Pourquoi une statue de l’Amour tient-elle la massue d’Hercule sur un îlot de Versailles ?
Sur l’îlot, l’eau isole une rotonde claire et silencieuse. Sous sa coupole, un jeune Amour s’applique à tailler son arc dans une arme de héros. Le geste surprend, mais il résume tout le décor imaginé pour le jardin anglais du Petit Trianon: ici, la force d’Hercule finit entre les mains de Cupidon.
Le Temple de l’Amour a été conçu pour cette scène précise. Vous le découvrez au détour de la rivière artificielle, dans le parc du château de Versailles, avec le Petit Trianon tout proche et les arbres qui referment doucement la perspective.
Sur l’îlot, l’Amour transforme la massue d’Hercule en arc
La statue montre L’Amour se taillant un arc dans la massue d’Hercule. Hercule incarne la force; Cupidon lui prend son arme pour fabriquer l’instrument qui inspire l’amour. Le titre du temple vient de cette sculpture placée au centre du pavillon.
La figure visible aujourd’hui est une réplique réalisée par Louis-Philippe Mouchy, d’après une œuvre d’Edmé Bouchardon. Elle mesure 1,75 mètre. Sa présence donne au bâtiment son rôle: encadrer une apparition, plutôt qu’abriter un culte.
Le choix a quelque chose de malicieux. La massue, lourde et guerrière, devient une pièce de bois que l’Amour façonne avec calme. Dans ce jardin de promenade, l’image remplace les discours.
Douze colonnes corinthiennes pour isoler une seule statue
La rotonde compte douze colonnes corinthiennes sous une coupole décorée d’attributs de l’Amour. Les colonnes laissent passer le regard depuis les rives, mais elles créent aussi un seuil autour de la statue. On l’aperçoit avant d’entrer.
Le marbre blanc veiné du sol et la pierre sculptée attrapent la lumière sans alourdir l’édifice. Rien ne ferme vraiment la vue. L’eau, les pelouses et le petit pavillon se répondent depuis les deux berges.
Le temple est une fabrique de jardin. Ces édifices n’étaient pas destinés à l’habitation: ils ponctuaient la marche, provoquaient une surprise et donnaient au paysage un décor à regarder.
1777-1778: Richard Mique construit une scène visible du Petit Trianon
Édifié en 1777-1778 par l’architecte Richard Mique, le Temple de l’Amour prend place sur l’une des îles de la rivière artificielle, à l’est du jardin anglais.
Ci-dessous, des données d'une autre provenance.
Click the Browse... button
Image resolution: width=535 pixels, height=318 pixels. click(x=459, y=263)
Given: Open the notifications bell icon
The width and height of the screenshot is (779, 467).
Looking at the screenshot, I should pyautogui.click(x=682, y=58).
Marie-Antoinette pouvait l’apercevoir depuis les fenêtres du château du Petit Trianon.
Le jardin anglais remplaçait l’ancien jardin botanique de Louis XV. À la géométrie stricte des jardins à la française succédait une promenade aux lignes plus libres, avec une rivière, des pelouses et des fabriques choisies pour arrêter le regard.
Le temple fut achevé en juillet 1778. Une fête brillante y fut donnée quelques semaines plus tard, le 3 septembre.
Le pavillon s’est ensuite dégradé sous la végétation, avant une restauration complète menée en 2005-2006. Les colonnes avaient besoin d’être consolidées. L’îlot a retrouvé sa silhouette nette.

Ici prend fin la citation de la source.